Movement must be slow and deliberate, taking several seconds for both the lifting and lowering portions of the exercise. The goal is to perform three sets of 10 to 15 repetitions, ensuring the hip does not drop or rotate excessively during the movement.
Phase 3 (Functional/High Load)
The final strengthening phase transitions to weight-bearing and functional movements that mimic real-life activities. This is where the tendon is prepared for higher demands like running, jumping, and prolonged walking. Exercises include single-leg squats, step-ups, and lunges, which challenge the gluteal muscles to stabilize the pelvis during single-leg stance.
This stage requires increasing the load or resistance, such as by adding dumbbells or using a higher step, to build genuine tendon strength and resilience. Single-leg stance exercises are important as they directly address the tendon’s role in managing the high forces experienced during walking and running. Working closely with a physical therapist to ensure proper form and progressive loading is recommended throughout all three phases.

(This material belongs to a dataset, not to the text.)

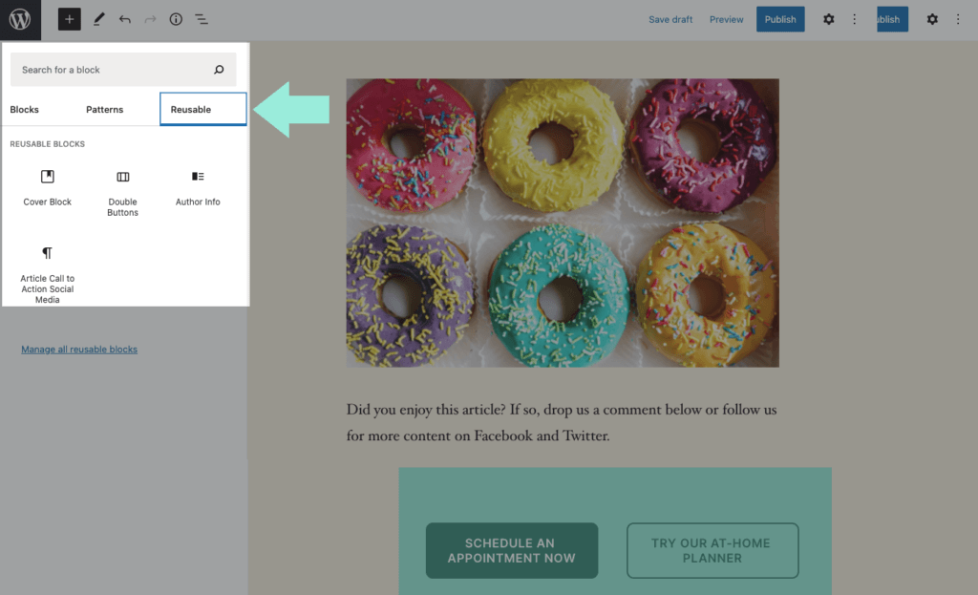Switch to the Patterns tab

Advanced Medical Interventions
For individuals whose symptoms persist despite several months of consistent conservative treatment, a specialist may recommend advanced medical interventions. Corticosteroid injections can provide significant short-term pain relief by reducing local inflammation. However, research indicates these injections are not superior to exercise-based rehabilitation long term, and repeated use risks weakening the tendon structure.
Newer treatments include Platelet-Rich Plasma (PRP) therapy, which involves injecting a concentration of the patient’s own platelets into the affected tendon. The aim is to stimulate the natural healing process and tissue repair. Early evidence suggests PRP may be beneficial for lower-grade tendinopathy, but it is still considered experimental, requiring more robust studies to confirm its long-term efficacy.
Surgery is generally reserved as a last resort for chronic, debilitating cases that have failed all non-operative management, typically those involving a significant tear. Surgical options may include a bursectomy or a gluteal tendon repair. Surgery is usually only considered after at least six months of unsuccessful, dedicated physical therapy.
Maintaining Recovery and Preventing Future Injury
Once acute pain has subsided and the tendon has regained significant strength through the structured rehabilitation phases, the focus shifts to long-term maintenance. It is important to continue a regular strength routine to maintain the tendon’s load capacity and prevent relapse. A strength program, incorporating exercises from Phase 3, should be performed two to three times per week.
Addressing biomechanical factors is also a significant part of prevention, as imbalances can place undue stress on the hip tendons. This may involve assessing footwear for proper support or undergoing a gait analysis to identify and correct faulty movement patterns. Maintaining healthy body weight is another factor, as excess weight increases the load the gluteal tendons must manage.
A gradual return to high-impact activities, such as distance running or plyometrics, should be carefully managed to avoid overloading the recovered tendon. The volume and intensity of activity must be increased incrementally. Consistent adherence to these maintenance strategies is the best defense against the recurrence of gluteal tendinopathy.